Power to the people”, the Government press release proclaimed: “Local communities will be able to take control of their energy bills and help transform the energy system
Unquestionably, major transformation of the way the UK generates its heat and power is essential. There is a huge opportunity to secure a radically better system – one where cooperative, community and independently owned local renewable schemes flourish and local people benefit directly. Projects such as the Brighton Energy Co-operative provide a glimpse of an incredibly positive alternative energy future, where people are active producers and not just passive consumers.
But the long-awaited Community Energy Strategy, published this week by the Department for Energy and Climate Change, represents small steps towards that future at a time when we need giant leaps.
Positively, it acknowledges the fantastic contribution community power generation can make to efforts to tackle fuel poverty, high energy bills and climate change. And it’s good news that funding will be available to support community energy. This needs to be new money that won’t divert resources already allocated, for example, to energy efficiency schemes.

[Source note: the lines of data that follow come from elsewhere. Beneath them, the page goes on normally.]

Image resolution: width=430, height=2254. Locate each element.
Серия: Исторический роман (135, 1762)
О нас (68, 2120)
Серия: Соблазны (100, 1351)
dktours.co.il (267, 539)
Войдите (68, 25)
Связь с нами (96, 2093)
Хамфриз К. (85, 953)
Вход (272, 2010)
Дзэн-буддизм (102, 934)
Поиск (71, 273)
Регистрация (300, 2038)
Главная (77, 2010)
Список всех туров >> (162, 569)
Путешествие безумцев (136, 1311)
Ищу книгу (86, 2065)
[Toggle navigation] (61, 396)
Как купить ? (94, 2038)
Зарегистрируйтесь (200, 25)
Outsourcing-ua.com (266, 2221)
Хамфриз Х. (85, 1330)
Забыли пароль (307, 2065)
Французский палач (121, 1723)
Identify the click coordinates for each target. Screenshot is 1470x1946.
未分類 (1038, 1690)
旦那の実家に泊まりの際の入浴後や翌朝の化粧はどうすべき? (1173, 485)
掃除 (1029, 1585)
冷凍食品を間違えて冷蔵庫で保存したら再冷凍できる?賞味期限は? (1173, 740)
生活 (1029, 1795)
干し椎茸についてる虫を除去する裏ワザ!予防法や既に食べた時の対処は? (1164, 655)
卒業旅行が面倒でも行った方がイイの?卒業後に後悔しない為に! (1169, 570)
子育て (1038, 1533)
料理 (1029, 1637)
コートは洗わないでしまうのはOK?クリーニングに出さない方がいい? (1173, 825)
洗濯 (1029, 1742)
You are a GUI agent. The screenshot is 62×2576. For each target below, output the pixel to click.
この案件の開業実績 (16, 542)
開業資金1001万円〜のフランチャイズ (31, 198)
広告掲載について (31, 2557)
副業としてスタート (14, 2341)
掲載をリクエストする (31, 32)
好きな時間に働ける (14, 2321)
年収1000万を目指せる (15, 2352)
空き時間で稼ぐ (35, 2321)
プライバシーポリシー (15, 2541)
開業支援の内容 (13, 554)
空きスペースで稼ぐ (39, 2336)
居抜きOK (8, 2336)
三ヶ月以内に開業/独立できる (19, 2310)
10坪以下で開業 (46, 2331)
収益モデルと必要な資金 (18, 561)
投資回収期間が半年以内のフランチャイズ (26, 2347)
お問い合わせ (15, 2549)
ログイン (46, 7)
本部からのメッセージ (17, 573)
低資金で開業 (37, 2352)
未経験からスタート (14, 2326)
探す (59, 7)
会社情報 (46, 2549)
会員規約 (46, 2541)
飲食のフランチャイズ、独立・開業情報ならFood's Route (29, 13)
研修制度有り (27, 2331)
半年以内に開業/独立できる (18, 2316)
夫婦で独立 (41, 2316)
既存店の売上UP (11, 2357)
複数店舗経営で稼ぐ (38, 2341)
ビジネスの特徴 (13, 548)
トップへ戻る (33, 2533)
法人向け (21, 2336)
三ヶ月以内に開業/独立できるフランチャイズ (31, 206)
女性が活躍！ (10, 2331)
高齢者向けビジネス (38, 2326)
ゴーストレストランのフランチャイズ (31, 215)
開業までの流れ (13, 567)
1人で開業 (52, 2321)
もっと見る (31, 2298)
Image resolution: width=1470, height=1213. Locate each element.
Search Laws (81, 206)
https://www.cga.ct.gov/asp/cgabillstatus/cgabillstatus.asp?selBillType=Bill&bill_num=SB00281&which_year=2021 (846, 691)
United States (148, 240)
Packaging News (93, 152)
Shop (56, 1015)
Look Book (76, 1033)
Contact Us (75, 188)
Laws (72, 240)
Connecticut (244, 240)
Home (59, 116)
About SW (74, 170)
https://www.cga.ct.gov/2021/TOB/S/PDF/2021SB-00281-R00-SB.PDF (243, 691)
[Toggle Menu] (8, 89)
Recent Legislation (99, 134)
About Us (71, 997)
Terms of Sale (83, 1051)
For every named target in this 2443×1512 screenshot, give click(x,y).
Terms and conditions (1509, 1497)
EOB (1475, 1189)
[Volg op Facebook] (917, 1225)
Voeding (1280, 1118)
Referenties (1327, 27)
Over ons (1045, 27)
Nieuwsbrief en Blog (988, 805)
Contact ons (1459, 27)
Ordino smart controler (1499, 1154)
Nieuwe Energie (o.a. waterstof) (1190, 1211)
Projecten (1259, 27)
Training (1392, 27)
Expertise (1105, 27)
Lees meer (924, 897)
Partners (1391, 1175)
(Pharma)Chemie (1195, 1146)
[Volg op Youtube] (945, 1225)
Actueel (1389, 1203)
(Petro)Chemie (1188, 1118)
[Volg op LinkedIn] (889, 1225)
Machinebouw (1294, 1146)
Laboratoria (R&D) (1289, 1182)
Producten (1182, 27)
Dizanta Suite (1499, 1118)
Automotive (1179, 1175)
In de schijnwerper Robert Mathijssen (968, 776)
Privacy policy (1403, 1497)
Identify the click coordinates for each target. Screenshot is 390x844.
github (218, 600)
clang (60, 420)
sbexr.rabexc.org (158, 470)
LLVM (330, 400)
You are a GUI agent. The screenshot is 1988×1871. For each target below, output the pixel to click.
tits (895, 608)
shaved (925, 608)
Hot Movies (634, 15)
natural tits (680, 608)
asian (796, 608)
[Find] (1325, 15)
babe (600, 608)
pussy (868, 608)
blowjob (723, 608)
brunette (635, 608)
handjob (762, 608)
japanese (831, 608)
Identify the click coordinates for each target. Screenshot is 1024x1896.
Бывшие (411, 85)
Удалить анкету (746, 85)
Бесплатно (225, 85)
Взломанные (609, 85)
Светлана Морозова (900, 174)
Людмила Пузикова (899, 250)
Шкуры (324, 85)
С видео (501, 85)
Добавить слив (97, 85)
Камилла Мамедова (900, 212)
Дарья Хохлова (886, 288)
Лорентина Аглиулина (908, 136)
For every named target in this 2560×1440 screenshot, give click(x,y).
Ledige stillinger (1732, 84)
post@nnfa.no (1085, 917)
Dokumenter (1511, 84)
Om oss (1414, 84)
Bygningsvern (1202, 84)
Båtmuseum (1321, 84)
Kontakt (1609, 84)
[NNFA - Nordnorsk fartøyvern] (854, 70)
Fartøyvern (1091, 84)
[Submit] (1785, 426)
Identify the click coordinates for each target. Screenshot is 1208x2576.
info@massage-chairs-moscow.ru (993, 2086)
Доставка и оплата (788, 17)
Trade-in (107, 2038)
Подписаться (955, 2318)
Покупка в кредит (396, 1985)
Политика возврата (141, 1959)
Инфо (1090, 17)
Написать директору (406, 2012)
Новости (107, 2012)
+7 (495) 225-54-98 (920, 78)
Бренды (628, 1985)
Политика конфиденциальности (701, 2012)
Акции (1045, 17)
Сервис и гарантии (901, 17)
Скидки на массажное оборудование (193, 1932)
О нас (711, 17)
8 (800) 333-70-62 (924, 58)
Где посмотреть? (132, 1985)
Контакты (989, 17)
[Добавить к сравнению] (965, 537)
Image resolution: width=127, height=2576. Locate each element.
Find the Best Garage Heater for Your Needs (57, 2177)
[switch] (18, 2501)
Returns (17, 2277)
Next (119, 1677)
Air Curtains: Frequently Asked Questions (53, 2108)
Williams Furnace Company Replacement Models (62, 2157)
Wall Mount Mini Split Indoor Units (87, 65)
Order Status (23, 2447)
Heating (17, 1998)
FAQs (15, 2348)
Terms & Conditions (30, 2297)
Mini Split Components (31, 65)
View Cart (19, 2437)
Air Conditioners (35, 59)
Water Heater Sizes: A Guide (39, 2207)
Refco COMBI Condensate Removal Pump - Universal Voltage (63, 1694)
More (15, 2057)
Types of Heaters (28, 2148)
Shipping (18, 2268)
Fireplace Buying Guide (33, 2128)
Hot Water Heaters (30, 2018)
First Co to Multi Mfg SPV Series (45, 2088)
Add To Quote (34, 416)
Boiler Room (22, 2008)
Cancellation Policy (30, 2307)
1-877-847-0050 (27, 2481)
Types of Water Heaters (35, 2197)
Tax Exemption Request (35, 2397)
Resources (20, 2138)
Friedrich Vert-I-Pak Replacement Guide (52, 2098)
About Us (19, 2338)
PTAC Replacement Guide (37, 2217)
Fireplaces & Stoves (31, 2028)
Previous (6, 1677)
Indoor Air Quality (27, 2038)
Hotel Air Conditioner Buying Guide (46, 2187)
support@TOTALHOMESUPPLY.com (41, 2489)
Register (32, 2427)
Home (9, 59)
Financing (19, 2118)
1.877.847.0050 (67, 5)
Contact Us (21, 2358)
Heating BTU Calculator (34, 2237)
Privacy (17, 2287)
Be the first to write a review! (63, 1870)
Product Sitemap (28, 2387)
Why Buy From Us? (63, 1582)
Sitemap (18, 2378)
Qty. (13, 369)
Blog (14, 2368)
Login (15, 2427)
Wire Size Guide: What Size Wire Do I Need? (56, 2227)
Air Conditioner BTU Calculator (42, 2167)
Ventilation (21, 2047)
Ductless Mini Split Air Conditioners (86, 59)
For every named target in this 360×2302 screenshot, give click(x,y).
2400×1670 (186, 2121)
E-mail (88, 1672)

The strategy also acknowledges some of the barriers facing community energy organisations in our energy market - in particular the rules that prevent them from selling their power directly to local people, and the complicated, expensive process of connecting to the local grid.
If the Government is serious about community energy ending the domination of the Big Six energy companies over power generation and supply, we need action - not just more talk. That means much more than giving decentralised heat and power an encouraging nod and a bit of money, and saying ‘carry on.
The wider context for this is the Coalition’s reluctance to give the UK’s home grown renewables industry the economic certainty it needs beyond 2020 - we need binding targets on the proportion of our energy generated from renewables by 2030 for a start We need a regulatory framework that allows community and renewable schemes to buy the electricity they generate at wholesale costs, freeing them from the rip-off retail market. And we need the local grid to be put into public ownership, with community and renewable schemes given priority access.
Other countries are showing that community energy is a realistic alternative - not just a nice add-on. The Belgian co-operative Ecopower provides energy for over 30000 members. Denmark guarantees that 20% of all energy projects are open for community financing. In Germany, over half of all installed renewable energy capacity is owned by private citizens and cooperatives
The UK should be showing the same kind of ambition. But if “power to the people” is to be a reality and not just a slogan, we need clear deadlines for action, and ministerial leadership.